Figure 2Case 2. A 31-year-old female with machinery penetrating injury to the right hand, exposing tendons and bone in the dorsum with infection, and loss of the index finger. The dorsal defect was 5×7 cm and the volar defect was 2×5 cm (A1,A2); preoperative design of the bi-paddle ALT flap with the two perforators form descending branch (B); single perforator found intraoperatively, and conversion to a de-epithelialized bi-paddle flap (C); result at 1 year postoperatively (D1,D2). ALT, anterolateral thigh.

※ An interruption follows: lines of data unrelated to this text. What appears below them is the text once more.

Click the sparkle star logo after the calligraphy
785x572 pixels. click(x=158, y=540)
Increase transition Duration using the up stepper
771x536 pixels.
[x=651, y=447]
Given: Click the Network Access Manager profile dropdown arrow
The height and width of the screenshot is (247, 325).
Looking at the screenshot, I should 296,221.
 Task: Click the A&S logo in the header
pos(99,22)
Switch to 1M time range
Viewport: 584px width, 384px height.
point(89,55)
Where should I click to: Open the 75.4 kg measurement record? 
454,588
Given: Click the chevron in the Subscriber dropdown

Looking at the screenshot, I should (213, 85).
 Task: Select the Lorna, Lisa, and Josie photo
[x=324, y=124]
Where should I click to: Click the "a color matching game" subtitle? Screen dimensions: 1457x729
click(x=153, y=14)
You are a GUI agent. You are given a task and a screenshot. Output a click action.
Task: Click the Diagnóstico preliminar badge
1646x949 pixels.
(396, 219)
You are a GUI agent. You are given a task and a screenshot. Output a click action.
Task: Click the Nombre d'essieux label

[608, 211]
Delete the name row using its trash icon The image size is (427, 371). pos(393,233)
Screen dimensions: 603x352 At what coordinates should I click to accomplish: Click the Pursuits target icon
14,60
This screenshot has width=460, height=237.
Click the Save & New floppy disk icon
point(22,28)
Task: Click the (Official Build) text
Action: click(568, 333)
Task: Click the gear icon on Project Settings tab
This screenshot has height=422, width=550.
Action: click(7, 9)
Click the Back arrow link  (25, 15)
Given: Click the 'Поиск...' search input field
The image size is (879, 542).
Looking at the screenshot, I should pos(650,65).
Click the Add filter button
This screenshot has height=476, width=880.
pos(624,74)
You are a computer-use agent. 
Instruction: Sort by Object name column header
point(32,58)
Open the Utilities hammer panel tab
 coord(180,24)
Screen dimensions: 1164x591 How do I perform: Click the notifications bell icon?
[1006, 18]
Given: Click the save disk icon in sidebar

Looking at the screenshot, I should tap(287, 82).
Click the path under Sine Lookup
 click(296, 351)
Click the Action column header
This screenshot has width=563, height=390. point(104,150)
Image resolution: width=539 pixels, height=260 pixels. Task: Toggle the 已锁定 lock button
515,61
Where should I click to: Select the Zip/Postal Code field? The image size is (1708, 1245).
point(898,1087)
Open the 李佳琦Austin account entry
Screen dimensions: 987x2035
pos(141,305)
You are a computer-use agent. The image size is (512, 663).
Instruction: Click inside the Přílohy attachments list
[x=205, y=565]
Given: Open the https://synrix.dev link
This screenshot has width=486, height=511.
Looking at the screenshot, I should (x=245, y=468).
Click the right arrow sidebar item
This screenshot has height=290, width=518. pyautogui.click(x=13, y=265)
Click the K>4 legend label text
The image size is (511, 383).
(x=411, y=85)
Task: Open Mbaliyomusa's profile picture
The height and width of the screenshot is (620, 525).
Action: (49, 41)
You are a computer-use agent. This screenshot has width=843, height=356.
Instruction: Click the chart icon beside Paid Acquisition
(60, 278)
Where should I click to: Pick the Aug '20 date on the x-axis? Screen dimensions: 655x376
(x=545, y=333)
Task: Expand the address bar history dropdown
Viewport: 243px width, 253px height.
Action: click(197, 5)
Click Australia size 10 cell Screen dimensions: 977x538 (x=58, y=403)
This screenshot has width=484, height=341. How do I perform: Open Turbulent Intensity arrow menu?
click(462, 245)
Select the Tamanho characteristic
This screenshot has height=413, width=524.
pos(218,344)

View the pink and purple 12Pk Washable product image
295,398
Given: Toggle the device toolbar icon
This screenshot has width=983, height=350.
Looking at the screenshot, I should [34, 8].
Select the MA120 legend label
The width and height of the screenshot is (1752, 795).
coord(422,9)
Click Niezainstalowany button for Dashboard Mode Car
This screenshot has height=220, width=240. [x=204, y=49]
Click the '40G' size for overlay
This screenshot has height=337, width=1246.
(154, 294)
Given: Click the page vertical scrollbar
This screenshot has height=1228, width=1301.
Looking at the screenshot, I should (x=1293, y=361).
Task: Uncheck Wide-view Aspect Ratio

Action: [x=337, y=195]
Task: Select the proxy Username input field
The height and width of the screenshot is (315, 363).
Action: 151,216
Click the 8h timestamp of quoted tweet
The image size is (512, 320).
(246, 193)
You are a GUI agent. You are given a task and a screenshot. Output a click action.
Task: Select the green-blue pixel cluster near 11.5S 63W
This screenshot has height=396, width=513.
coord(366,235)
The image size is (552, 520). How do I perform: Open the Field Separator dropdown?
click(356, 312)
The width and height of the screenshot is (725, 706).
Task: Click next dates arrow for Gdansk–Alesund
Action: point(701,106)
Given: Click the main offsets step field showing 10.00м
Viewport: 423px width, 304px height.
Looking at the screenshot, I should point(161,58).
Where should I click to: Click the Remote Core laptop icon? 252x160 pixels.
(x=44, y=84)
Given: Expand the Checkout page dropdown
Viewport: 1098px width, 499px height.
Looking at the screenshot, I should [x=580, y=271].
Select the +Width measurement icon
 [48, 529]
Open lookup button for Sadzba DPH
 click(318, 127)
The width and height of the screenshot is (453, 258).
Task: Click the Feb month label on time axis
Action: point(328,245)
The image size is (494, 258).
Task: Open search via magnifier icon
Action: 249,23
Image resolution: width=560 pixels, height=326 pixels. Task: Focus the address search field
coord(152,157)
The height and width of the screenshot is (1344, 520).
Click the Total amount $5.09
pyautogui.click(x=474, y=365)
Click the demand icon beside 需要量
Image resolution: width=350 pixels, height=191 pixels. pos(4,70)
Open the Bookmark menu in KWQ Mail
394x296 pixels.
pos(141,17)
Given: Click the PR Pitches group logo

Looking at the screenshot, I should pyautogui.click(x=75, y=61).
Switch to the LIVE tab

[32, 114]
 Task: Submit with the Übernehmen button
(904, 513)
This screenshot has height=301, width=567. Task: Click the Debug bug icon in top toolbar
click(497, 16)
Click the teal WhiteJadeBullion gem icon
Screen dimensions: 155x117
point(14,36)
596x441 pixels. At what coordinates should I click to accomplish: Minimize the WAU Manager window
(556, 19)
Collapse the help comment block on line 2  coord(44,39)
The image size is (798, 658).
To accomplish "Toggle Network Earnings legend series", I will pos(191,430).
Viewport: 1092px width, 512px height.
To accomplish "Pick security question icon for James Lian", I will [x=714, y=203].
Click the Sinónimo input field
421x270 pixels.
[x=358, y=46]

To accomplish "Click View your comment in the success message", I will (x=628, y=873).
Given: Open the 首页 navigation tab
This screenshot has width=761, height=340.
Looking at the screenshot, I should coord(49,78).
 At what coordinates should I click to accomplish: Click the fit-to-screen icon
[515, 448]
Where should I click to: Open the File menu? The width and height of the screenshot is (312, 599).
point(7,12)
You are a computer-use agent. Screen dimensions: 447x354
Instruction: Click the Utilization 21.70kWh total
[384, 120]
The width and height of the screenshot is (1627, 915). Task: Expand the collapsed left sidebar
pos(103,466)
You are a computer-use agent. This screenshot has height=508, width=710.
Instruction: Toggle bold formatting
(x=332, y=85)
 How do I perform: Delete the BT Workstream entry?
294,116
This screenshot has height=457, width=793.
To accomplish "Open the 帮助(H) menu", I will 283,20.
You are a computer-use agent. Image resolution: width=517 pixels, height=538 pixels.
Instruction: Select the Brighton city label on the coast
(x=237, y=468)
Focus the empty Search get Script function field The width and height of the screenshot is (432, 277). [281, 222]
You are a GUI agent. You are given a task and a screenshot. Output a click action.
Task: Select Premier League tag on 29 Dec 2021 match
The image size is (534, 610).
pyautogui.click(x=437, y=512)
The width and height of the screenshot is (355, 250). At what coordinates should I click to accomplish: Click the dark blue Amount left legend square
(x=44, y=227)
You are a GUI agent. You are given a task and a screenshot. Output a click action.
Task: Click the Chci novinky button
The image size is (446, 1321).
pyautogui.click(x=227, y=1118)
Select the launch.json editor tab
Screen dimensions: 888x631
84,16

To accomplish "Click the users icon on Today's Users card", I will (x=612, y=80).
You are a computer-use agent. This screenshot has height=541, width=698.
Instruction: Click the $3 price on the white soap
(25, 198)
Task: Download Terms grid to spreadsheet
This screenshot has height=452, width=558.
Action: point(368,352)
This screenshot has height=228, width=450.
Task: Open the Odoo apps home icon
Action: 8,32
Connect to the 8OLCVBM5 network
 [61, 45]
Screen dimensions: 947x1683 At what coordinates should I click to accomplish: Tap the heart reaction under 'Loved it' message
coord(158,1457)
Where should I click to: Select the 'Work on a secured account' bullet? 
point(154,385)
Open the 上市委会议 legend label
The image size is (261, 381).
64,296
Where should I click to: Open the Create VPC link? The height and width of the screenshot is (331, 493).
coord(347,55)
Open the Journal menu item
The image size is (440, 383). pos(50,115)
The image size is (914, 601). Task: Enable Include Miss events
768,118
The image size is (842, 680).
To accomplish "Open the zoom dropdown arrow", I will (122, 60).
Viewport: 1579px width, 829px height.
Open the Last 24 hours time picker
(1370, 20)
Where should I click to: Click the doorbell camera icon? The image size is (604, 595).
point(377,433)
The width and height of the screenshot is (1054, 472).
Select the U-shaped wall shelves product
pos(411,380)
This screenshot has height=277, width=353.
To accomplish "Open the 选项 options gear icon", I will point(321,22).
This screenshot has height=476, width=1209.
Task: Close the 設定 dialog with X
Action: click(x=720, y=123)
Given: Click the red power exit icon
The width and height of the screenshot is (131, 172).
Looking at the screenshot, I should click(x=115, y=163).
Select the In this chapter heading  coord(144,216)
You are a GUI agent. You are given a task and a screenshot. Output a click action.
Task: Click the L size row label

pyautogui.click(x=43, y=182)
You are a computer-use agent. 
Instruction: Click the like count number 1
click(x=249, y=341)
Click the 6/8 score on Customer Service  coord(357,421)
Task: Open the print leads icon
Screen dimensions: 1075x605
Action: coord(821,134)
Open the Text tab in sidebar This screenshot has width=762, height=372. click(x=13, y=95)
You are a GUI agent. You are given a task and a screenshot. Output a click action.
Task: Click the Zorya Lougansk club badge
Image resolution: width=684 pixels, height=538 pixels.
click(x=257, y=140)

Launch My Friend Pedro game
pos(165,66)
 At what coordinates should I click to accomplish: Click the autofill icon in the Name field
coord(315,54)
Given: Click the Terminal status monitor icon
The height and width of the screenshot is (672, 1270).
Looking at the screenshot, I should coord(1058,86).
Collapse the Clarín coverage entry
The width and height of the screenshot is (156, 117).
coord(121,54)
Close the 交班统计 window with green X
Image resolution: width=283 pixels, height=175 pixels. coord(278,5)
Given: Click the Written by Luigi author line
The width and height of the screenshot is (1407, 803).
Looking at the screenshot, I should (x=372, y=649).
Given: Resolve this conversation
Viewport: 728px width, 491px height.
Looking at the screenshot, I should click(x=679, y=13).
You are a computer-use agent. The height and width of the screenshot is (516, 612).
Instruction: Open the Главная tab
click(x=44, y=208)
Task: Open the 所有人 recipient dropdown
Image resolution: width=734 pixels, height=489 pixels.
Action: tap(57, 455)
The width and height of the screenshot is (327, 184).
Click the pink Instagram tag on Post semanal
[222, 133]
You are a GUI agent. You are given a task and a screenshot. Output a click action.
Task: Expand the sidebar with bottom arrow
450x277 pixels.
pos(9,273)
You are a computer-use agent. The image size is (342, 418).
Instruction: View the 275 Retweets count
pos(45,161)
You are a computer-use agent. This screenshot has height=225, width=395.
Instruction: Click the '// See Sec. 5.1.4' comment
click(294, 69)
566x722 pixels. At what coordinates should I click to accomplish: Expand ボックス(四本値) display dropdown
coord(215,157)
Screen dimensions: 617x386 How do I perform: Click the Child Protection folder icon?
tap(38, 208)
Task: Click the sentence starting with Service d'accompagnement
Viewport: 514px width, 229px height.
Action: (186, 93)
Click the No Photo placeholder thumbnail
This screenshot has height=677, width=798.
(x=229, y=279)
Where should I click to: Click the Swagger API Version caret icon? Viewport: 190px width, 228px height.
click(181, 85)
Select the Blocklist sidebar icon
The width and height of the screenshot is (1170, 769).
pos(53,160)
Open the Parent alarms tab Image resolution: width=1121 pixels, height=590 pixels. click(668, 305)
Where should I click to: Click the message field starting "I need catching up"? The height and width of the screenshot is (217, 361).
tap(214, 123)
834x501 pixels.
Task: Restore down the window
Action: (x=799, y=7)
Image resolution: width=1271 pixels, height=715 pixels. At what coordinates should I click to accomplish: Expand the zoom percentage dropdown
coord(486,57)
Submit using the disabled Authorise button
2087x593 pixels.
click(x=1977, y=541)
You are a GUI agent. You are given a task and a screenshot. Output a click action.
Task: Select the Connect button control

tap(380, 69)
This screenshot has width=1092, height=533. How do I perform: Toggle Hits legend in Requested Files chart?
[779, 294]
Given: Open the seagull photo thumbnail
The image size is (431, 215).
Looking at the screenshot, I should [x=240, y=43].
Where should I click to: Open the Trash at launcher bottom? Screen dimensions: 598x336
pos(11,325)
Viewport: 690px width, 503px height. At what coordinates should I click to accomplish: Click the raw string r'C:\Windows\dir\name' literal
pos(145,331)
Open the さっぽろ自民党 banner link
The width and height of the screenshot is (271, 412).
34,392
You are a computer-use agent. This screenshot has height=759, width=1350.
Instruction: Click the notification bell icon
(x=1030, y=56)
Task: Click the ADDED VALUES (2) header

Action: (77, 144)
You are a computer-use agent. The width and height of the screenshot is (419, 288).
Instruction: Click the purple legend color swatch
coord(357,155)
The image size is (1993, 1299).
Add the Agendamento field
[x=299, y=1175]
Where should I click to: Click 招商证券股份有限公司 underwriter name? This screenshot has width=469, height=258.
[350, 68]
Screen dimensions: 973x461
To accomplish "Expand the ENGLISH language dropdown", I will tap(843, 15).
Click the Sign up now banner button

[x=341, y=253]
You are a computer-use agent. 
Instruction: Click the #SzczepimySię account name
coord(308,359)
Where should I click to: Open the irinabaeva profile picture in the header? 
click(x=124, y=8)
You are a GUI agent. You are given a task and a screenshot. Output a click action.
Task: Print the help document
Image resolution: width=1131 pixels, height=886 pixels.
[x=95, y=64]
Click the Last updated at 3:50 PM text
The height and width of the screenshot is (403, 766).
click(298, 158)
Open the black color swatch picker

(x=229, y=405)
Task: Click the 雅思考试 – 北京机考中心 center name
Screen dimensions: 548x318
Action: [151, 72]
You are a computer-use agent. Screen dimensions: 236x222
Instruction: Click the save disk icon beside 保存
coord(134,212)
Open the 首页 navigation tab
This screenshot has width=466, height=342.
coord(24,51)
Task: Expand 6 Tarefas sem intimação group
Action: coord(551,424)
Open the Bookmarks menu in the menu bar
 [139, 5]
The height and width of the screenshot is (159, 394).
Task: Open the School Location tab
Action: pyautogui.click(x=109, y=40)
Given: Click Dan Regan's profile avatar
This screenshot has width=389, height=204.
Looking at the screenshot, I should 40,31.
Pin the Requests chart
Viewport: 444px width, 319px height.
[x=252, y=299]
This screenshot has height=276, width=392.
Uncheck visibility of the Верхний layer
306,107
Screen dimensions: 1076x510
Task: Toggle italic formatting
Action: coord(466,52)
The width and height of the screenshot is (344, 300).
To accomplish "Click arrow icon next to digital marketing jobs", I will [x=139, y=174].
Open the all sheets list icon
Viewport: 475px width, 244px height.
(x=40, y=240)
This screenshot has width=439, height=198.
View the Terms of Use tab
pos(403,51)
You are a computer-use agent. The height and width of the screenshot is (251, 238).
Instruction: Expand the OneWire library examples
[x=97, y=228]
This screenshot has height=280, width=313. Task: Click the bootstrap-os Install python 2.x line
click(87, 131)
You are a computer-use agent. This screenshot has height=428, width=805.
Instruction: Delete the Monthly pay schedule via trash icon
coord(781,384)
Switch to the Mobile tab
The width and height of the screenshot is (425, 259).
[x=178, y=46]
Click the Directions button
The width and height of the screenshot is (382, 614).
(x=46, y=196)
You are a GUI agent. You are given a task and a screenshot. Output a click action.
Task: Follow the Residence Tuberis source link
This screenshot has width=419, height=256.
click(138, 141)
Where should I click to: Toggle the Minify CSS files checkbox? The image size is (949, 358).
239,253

Figure 3Case 3. A 16-year-old male with vehicular injury to the left foot, complicated with necrosis of the 1st–4th toes. The defect was 13×14 cm (A); design of bi-paddled ALT flap with the two perforators form descending branch preoperatively (B); two perforators derived from different branches (oblique branch and descending branch) intraoperatively (C); the distal run-off vessels of the branches of the LCFA in those subunits were anastomosed to convert the flap to a sequential chimeric flap (D); lateral dorsum of foot resurfaced using a split-thickness skin graft; primary closure of the donor site; postoperative result at 1 year after flap transplantation (E). ALT, anterolateral thigh; LCFA, lateral circumflex femoral artery.
Figure 4Case 4. A 43-year-old male after a machinery crush injury causing several soft-tissue defects in the left forearm and dorsal hand, extensor muscle loss, radial nerve loss, and wounds on the dorsal forearm and dorsal hand (7×25 cm, 8×9 cm, respectively) (A); two perforators derived from transverse and descending branches, originating from the same main vessel of the LCFA, and carefully separated to enable splitting of the flap to create a combined transverse-and-descending branches flap; residual wound of the lateral arm covered using a split-thickness skin graft (B-D); primary closure of the donor site; postoperative result at 1 year after flap transplantation (E). LCFA, lateral circumflex femoral artery.
Figure 5Conversion methods for difficulties in harvesting the bi-paddle ALT flap. ALT, anterolateral thigh.